Sort of right - I imagine that's the way some white male voters felt. 13% more women voted for Hillary, but 12% more men voted for Trump - a whopping 25% gender gap. Moore is allowing his prejudices full play here - I suspect it was more that fact that Obama was an utterly useless socialist rather than him being black that would have swayed male voters, just as it was more likely the fact that Hillary is a charmless, hectoring termagant who wanted to kill off the coal mining industry and surrounded herself with Black Lives Matter racists, entertainment industry low-lifes and Muslims rather than her sex which made men wary of her. (However, I accept that all the nonsense about transsexuals being allowed to use whichever toilet they fancy won't have gone down tremendously well with most blokes.)
3. The Hillary Problem...She is hugely unpopular — nearly 70% of all voters think she is untrustworthy and dishonest. She represents the old way of politics, not really believing in anything other than what can get you elected.
4. The Depressed Sanders Vote. Stop fretting about Bernie’s supporters not voting for Clinton – we’re voting for Clinton! The polls already show that more Sanders voters will vote for Hillary this year than the number of Hillary primary voters in ’08 who then voted for Obama. This is not the problem. The fire alarm that should be going off is that while the average Bernie backer will drag him/herself to the polls that day to somewhat reluctantly vote for Hillary, it will be what’s called a “depressed vote” – meaning the voter doesn’t bring five people to vote with her. He doesn’t volunteer 10 hours in the month leading up to the election. She never talks in an excited voice when asked why she’s voting for Hillary. 
I have no idea if this is how it turned out - but the sight of a young Sanders supporter laying into Hillary before being hustled off the stage at a Clinton rally just a few days ago did give one pause for thought.
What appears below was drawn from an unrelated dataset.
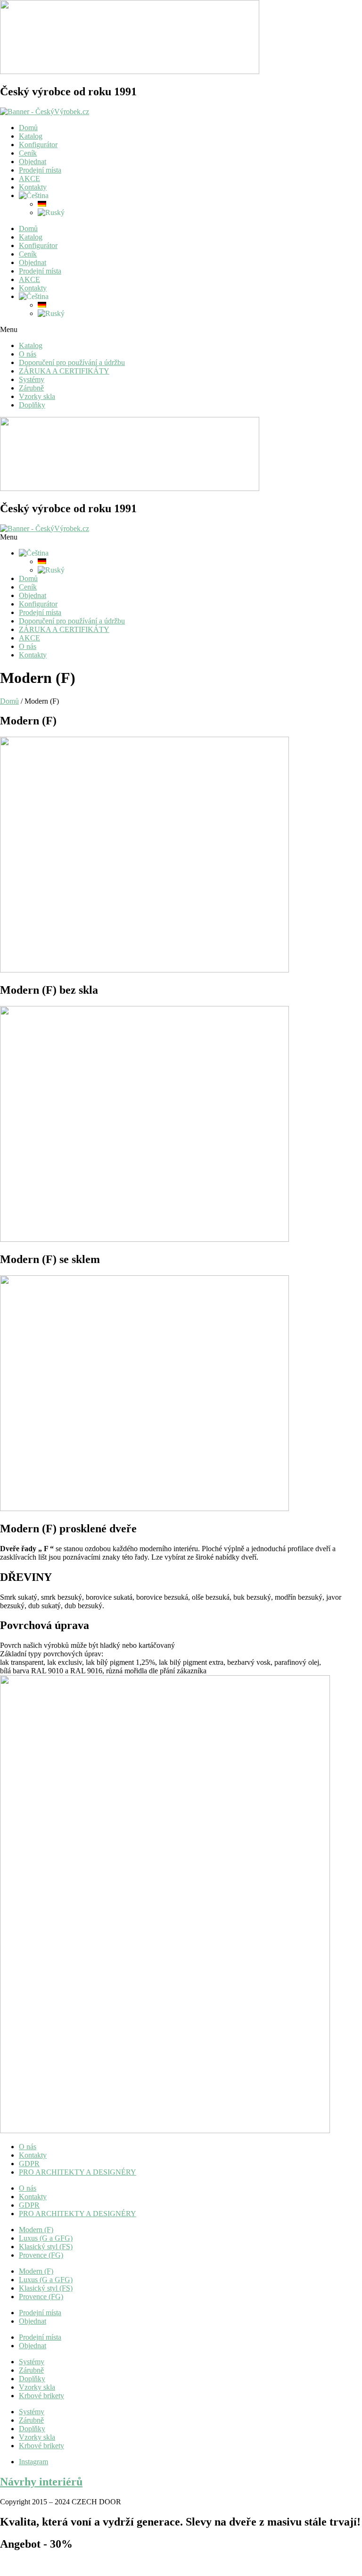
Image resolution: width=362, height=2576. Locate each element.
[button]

The fifth reason Moore gives is particularly interesting:
5. The Jesse Ventura Effect. Finally, do not discount the electorate’s ability to be mischievous or underestimate how any millions fancy themselves as closet anarchists once they draw the curtain and are all alone in the voting booth. It’s one of the few places left in society where there are no security cameras, no listening devices, no spouses, no kids, no boss, no cops, there’s not even a friggin’ time limit. You can take as long as you need in there and no one can make you do anything. You can push the button and vote a straight party line, or you can write in Mickey Mouse and Donald Duck. There are no rules. And because of that, and the anger that so many have toward a broken political system, millions are going to vote for Trump not because they agree with him, not because they like his bigotry or ego, but just because they can. 
That's very, very acute.

Obviously, Trump's tiny handful of media supporters have been predicting a win for months... but, then, that's what supporters do. Michael Moore isn't a Trump supporter (and that's putting it mildly), and he isn't really a Hillary supporter either (too militarily hawkish and right-wing for him), so he had no skin in this electoral game. Maybe that's why his (enormous) gut instinct proved so extraordinarily prophetic.

This is the first time I have ever praised Michael Moore. I promise it will be the last - but credit where it's due.